Thirdly, we knew that we had effectively communicated when managers in the meeting came across with “ah, now I understand what you are aiming at: what you propose is much more than what we are doing today, it’s like incubating a small grain until it gets mature for the free market and then let it go” – even before we had started talking about the big term “incubator model”. And then: “oh, I would like to be part of this” by a women who had not been involved in enterprise development before – that really blew me away: What a wonderful reaction to a proposal that all of us find challenging – and even hard for some of the stakeholders.

The best reaction yet was still to come at the end, the statement given by the CEO: “We were somewhat frustrated with all the effort we invest and the little results we see. I already thought about shutting down the whole initiative. But you showed us: enterprise development is a difficult task and others aren’t doing better than we do either. And yes, we can get to the next level and it is worth it!”

So far, we couldn’t have done a better job!

Will they implement everything we have put on their table? No.
Will they ultimately become profitable and take their business owners to the next level? Yes, definitely. Not all of them, but the ones who have got a real chance.
Will PEN become an even more socially impactful enterprise in the center of Pretoria, serving the “underserved” people by following some of our lines of thought? Yes, I believe so.

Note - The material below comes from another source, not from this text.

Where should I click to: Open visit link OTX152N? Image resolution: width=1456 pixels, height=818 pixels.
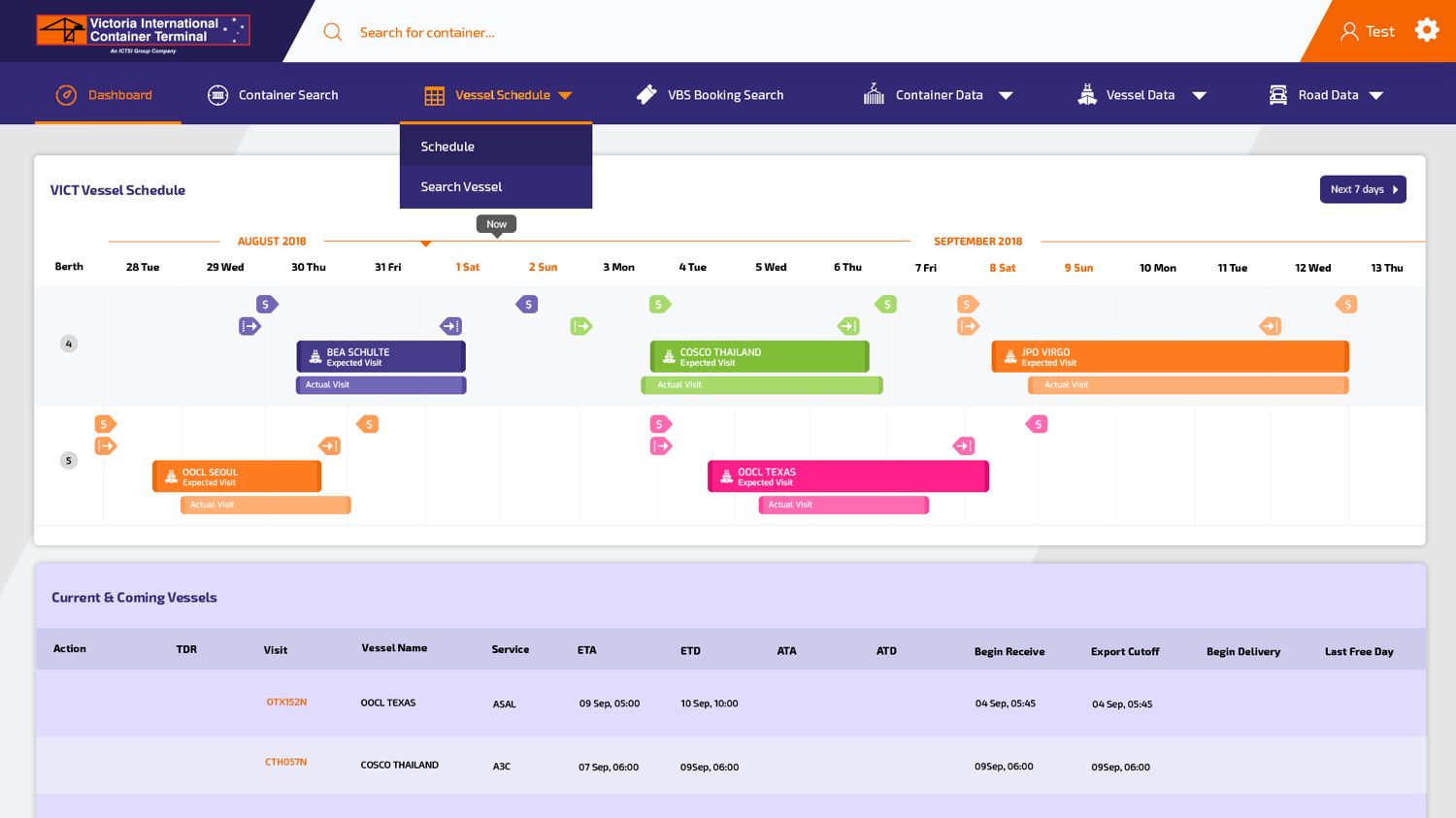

We are still waiting for some more well reflected feedback– after some time to think – and, of course, for some good results after having implemented this. But the ship has left its harbor – and it will not return empty.
We know, we did a job that was worth it.

Still being very much impressed by the work PEN is doing, now we are discussing a more personal but even more challenging question: Would we be willing to quit our jobs and take up a “calling” in one of our NGOs – may be not tomorrow, but in 10 years from now when kids are grown up?